Dans leur jugement, les Lords Hope, Clarke et Dyson, ainsi que Sir John Laws et Sir Patrick Elias, se sont rangés du côté de la Cour suprême, plus particulièrement lorsque les juges mauriciens avaient considéré que la Cour industrielle, qui avait antérieurement rejeté la plainte logée par Jyoti Jeetun, a eu tort de conclure que le SIT « could not apply the clause h (iii) of section 36 (7) of the Labour Act » concernant le paiement de la Severance Allowance au taux punitif. Cela, d’autant plus que le SIT n’a pas donné de motif solide justifiant la mise à pied de Mme Jeetun.

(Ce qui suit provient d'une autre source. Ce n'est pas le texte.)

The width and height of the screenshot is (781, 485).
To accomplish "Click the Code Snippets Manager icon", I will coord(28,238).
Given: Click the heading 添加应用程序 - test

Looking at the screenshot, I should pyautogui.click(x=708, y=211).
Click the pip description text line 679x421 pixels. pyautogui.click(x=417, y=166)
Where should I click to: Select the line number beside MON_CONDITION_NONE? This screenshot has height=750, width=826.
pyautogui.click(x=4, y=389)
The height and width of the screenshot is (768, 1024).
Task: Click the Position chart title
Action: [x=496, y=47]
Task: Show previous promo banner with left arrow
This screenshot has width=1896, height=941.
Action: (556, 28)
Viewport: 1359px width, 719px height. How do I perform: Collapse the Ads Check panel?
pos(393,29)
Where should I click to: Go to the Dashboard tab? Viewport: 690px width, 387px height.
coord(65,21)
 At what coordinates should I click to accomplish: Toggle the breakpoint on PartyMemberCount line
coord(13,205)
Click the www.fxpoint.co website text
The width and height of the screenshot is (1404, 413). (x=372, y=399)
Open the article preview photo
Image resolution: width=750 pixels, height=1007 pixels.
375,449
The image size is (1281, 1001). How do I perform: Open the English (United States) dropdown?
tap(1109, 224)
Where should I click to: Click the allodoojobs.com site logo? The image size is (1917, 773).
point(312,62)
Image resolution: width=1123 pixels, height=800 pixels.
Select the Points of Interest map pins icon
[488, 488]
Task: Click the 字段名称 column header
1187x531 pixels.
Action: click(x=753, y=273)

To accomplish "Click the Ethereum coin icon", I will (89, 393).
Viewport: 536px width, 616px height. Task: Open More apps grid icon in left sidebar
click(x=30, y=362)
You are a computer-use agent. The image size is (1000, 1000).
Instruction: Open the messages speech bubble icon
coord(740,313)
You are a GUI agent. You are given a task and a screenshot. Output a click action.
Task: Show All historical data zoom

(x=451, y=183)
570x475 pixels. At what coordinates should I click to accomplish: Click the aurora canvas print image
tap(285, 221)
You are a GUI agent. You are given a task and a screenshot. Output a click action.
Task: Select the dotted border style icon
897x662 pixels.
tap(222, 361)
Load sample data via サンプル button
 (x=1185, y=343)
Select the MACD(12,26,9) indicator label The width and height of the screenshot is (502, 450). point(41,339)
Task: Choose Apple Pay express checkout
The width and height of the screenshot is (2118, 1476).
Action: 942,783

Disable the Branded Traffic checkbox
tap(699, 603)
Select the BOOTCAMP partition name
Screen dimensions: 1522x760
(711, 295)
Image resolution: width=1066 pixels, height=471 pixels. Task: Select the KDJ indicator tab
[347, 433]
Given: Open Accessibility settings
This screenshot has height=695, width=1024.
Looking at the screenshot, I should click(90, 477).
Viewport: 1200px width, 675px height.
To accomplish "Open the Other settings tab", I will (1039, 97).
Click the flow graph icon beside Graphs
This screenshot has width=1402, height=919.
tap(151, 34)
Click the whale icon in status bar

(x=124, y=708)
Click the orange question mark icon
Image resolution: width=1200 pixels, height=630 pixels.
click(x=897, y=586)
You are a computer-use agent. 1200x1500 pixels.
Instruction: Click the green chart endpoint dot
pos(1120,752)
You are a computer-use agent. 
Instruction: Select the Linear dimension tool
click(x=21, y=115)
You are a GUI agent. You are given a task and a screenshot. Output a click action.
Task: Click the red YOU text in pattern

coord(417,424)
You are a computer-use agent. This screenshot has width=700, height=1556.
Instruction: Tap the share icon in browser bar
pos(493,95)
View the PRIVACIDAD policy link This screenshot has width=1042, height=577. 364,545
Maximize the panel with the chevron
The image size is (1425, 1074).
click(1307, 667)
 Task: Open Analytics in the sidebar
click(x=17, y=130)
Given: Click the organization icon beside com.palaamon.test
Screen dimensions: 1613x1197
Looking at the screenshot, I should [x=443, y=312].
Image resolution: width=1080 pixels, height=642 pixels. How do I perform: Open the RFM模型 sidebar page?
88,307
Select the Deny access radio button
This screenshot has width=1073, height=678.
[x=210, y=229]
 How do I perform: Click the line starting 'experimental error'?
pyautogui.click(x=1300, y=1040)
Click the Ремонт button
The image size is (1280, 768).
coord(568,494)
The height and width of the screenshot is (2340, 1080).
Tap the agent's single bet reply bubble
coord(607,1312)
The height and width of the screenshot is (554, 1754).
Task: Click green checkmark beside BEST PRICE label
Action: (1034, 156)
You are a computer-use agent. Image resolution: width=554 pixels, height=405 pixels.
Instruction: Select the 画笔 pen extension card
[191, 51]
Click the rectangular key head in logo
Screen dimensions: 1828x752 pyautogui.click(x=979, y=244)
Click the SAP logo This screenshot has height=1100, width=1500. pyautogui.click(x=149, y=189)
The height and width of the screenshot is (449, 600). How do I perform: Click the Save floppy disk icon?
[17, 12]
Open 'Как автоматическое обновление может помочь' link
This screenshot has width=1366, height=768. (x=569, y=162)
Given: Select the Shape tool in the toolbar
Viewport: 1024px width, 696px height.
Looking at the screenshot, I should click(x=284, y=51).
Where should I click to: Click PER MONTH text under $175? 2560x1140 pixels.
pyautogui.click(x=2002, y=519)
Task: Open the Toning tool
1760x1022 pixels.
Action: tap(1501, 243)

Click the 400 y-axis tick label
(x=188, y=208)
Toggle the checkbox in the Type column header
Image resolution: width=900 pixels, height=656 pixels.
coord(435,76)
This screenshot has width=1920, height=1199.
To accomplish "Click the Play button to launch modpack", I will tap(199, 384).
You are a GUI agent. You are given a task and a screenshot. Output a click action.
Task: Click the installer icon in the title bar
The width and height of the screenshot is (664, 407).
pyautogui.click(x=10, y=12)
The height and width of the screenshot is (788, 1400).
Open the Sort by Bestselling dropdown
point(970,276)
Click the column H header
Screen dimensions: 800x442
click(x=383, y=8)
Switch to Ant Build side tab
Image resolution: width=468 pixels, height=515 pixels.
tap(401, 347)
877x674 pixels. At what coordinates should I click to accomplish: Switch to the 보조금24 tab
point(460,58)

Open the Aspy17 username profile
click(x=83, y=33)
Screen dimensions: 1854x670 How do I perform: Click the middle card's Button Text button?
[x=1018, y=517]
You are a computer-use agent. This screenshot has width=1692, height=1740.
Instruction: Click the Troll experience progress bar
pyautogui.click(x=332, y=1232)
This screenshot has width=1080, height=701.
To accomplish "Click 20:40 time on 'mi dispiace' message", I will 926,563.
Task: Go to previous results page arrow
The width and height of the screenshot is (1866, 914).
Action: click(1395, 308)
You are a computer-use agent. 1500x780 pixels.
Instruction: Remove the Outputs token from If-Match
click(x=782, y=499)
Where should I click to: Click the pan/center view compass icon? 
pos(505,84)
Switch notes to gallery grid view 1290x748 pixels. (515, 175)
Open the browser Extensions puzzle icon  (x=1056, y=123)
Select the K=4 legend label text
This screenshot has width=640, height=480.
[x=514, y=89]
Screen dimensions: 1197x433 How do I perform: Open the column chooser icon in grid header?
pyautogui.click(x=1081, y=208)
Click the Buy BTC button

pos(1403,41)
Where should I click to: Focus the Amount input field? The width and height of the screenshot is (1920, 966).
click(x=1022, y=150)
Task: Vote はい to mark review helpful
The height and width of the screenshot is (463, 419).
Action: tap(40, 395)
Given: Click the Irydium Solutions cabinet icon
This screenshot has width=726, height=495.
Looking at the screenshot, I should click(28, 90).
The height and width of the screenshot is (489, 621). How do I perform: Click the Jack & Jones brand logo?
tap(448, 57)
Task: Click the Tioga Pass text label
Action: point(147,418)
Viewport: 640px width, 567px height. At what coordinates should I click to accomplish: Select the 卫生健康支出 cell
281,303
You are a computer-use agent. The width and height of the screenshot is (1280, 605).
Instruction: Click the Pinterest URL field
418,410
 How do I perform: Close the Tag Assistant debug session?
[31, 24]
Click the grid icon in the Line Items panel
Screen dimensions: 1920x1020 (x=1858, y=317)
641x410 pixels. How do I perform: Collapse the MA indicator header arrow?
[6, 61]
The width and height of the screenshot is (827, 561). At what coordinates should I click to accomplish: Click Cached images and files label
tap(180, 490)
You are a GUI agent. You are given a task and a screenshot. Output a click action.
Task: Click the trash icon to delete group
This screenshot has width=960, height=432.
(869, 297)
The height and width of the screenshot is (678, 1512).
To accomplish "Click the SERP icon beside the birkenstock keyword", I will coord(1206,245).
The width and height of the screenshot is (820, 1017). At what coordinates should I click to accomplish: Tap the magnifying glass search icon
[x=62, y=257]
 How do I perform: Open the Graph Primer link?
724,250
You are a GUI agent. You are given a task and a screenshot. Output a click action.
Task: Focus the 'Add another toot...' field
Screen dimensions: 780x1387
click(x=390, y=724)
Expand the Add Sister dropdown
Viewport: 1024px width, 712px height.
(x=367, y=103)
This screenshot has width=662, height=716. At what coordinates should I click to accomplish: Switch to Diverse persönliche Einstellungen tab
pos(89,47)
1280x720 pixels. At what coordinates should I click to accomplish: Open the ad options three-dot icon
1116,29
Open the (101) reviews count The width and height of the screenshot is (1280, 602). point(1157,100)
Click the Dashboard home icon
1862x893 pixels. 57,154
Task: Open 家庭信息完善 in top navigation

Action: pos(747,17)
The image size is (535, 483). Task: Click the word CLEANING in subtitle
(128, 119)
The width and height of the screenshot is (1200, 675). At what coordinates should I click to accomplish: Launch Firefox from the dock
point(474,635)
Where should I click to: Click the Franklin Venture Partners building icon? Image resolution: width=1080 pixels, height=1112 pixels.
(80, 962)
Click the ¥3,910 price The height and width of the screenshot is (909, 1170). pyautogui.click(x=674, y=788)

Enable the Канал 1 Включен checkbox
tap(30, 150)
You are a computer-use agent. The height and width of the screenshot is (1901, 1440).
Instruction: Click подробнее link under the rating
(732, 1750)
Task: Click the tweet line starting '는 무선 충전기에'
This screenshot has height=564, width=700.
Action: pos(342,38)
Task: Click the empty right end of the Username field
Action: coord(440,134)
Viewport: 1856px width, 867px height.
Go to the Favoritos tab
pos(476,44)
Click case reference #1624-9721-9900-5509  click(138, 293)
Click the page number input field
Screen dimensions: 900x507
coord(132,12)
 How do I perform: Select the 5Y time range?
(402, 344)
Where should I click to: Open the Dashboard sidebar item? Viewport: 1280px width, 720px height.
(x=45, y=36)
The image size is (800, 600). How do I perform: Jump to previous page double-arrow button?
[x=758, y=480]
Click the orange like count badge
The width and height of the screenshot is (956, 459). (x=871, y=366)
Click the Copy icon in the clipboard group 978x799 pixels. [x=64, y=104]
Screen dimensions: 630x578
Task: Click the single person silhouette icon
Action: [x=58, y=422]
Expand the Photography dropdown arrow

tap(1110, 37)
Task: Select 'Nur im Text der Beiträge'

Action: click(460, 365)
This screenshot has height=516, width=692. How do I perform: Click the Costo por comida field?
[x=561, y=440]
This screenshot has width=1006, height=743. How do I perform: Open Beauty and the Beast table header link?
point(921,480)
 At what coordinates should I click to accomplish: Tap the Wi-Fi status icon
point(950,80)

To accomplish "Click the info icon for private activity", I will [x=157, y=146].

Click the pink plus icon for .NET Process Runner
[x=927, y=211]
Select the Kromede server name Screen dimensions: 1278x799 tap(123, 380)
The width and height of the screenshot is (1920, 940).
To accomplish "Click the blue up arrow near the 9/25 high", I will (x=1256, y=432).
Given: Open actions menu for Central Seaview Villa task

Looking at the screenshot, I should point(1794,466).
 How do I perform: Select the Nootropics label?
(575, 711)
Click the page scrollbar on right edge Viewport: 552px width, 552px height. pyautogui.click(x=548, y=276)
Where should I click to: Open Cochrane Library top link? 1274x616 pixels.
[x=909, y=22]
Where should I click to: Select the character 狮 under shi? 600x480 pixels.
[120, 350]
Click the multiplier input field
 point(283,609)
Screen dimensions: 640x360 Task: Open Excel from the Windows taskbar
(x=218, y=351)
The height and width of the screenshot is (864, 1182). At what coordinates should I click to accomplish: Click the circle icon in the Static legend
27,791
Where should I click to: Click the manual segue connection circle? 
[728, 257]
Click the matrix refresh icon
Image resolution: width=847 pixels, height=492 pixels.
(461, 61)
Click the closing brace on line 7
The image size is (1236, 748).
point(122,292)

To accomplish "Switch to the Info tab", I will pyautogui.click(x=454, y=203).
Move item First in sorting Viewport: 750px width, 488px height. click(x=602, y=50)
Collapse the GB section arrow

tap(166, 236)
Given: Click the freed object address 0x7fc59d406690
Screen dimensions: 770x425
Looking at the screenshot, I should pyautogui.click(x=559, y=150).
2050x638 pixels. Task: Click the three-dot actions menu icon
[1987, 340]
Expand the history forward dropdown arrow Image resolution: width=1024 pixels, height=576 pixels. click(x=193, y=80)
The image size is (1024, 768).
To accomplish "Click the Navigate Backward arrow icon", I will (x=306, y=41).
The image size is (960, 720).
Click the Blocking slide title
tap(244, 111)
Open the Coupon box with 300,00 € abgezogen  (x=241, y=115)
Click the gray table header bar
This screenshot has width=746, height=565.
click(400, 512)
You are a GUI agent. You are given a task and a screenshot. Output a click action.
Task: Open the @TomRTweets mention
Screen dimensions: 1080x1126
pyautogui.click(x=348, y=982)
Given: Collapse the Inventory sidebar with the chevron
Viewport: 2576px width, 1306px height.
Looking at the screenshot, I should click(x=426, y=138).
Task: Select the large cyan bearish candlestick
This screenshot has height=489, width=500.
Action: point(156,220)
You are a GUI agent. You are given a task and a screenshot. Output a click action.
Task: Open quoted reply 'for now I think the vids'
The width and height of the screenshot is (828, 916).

La Cour suprême de Maurice, statuant sur l’appel qu’avait logé l’ancienne CEO du SIT contre le jugement de la première instance, avait dit que : « No valid reason has been given for the unilateral termination of the employment of the appelant. Accordingly, the trial Court should have found that Jyoti Jeetun was entitled to severance allowance at punitive rate. » De leur côté, les Law Lords concluent ainsi : « The Board concludes that the employee was entitled to severance allowance provided for in section 36 (7) of the 1978 Act and it follows that the Supreme Court was correct to allow the appeal from the Industrial Court and that this appeal must be dismissed with costs. »
Jyoti Jeetun avait été licenciée le 19 août 2005. Le SIT, auquel elle s’était jointe en 1994, lui avait accordé une compensation équivalant à trois mois de salaires par année de service. Insatisfaite de ce traitement, elle avait logé une plainte en Cour industrielle, qui l’a rejetée.